═════ Data supplied ═════

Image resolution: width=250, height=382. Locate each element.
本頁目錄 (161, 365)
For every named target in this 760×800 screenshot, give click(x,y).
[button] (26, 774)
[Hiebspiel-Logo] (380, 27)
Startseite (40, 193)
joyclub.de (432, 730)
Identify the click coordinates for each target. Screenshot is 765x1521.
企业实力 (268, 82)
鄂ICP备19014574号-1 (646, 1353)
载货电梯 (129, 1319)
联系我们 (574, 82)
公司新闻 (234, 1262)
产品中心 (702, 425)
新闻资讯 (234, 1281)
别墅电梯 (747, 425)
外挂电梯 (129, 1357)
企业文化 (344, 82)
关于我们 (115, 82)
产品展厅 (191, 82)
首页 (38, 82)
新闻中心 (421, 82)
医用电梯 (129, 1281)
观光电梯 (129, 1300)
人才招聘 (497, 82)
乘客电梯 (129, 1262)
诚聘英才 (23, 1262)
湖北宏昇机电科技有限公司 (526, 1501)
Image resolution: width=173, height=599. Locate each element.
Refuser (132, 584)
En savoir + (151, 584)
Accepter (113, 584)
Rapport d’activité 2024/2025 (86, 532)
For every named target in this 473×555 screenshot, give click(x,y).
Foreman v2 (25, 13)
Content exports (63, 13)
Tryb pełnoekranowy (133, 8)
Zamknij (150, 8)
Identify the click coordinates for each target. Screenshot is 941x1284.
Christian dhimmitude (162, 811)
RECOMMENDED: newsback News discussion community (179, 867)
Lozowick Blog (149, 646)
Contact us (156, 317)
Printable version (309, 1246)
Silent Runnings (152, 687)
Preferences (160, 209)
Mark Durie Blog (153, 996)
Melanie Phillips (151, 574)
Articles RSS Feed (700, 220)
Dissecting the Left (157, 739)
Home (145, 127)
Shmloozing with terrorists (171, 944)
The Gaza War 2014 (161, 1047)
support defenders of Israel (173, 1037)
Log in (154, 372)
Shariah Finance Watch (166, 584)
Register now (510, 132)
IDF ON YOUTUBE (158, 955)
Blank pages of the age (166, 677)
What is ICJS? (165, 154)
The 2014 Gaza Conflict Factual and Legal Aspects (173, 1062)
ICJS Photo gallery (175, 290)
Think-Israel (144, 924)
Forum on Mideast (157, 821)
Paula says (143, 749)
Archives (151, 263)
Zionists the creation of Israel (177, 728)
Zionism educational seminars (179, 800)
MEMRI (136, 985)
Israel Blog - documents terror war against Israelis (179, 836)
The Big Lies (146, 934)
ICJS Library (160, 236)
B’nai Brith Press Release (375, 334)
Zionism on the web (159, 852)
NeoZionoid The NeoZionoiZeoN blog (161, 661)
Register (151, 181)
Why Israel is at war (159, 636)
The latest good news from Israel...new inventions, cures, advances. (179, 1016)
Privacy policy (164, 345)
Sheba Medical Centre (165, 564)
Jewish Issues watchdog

═════

◆ **Exercise goal**
Lay out the records starting at the line that contains "医用电梯 (129, 1281)" and ending at the line that contains "Preferences (160, 209)" as a two-column CSV with the columns text and answer. Give one row per record, with each value in a single quoted field and any line breaks replaced by spaces.

◆ **The completed task**
text,answer
"医用电梯","(129, 1281)"
"观光电梯","(129, 1300)"
"人才招聘","(497, 82)"
"乘客电梯","(129, 1262)"
"诚聘英才","(23, 1262)"
"湖北宏昇机电科技有限公司","(526, 1501)"
"Image resolution: width=173, height=599. Locate each element. Refuser","(132, 584)"
"En savoir +","(151, 584)"
"Accepter","(113, 584)"
"Rapport d’activité 2024/2025","(86, 532)"
"For every named target in this 473×555 screenshot, give click(x,y). Foreman v2","(25, 13)"
"Content exports","(63, 13)"
"Tryb pełnoekranowy","(133, 8)"
"Zamknij","(150, 8)"
"Identify the click coordinates for each target. Screenshot is 941x1284. Christian dhimmitude","(162, 811)"
"RECOMMENDED: newsback News discussion community","(179, 867)"
"Lozowick Blog","(149, 646)"
"Contact us","(156, 317)"
"Printable version","(309, 1246)"
"Silent Runnings","(152, 687)"
"Preferences","(160, 209)"